Тайка заметила, что глаза горлицы (при таком освещении они казались больше голубыми, чем зелеными) заблестели от слез. Но она и без того уже понимала, что добром дело не кончилось…
— Страшной была эта битва, — Яромир протянул руку, и сестра перепорхнула на его ладонь. — Все сбежались на шум, но никто не мог вмешаться, потому что поединщиков накрыла туманная пелена, не дающая пройти. Когда же мгла рассеялась, мы услышали смех Лютогора. Он сказал: «Три дара было у Радмилы: ум острый, сила богатырская, голос чудный. Все три на кон поставила, чтобы одолеть меня, да не сдюжила». В его когтистой лапе билась горлица с лицом моей сестры — того и гляди, сожмет колдун кулак и лишь комок перьев останется. Но даже будучи птицей, Радмила успела что-то сделать напоследок. Лютогор вдруг завопил, схватившись за правый глаз, да и зашвырнул горлицу прямо в дупло вяза, что рос на внутреннем дворе. Прямо точнехонько попал. А после уж его самого скрючило: съежился весь, почернел — будто сила, отнятая у Радмилы, ему боком вышла. Тут мы с дружиной окружать супостата стали, сети расправили. Тот попятился, подхватил выпавший из рук моей сестры меч-кладенец да и сам сиганул в дупло.
— Хочешь сказать, теперь этот ваш Кощеевич где-то в Дивнозёрье ошивается? — Тайка качнулась на кресле так яростно, что Пушок чуть не свалился со спинки. — И ты молчал?!
— Да мы думали, сгинул он, — Яромир, покраснев, опустил взгляд в чашку. — Я же тогда сразу на ним пошел — и никого с той стороны не обнаружил. Да что там, его даже Вьюжка унюхать не смог.

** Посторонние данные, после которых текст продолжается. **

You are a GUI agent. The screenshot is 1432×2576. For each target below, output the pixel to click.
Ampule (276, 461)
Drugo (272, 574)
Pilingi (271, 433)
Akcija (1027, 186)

— Ну, сестрица-то твоя тоже улетела.
— Так у нее крылья отросли. А Лютогор… разве что червяком уполз.
— А он мог?
— Да кто ж его знает. У него…
Договорить Яромиру не удалось. Снаружи что-то вспыхнуло, бахнуло, запищало. Послышался приглушенный возглас:
— Ух, ироды окаянные!
Джулька бросилась к двери. В ее звонком лае Тайка разобрала одно слово, повторяемое на разные лады: «Упырь! Упырь! Упырь!!!» Вьюжка подорвался за Яромиром, а тот, отшвырнув чашку, выбежал босиком во двор. Тайка метнулась следом, потрясая связкой чеснока.
Прямо под окном в огненном круге, заслоняясь от яркого света рукавом, стоял уже знакомый упырь. Второй рукой он сжимал резиновую уточку для ванны.
— Ой, зачем это? — Тайка нервно хихикнула.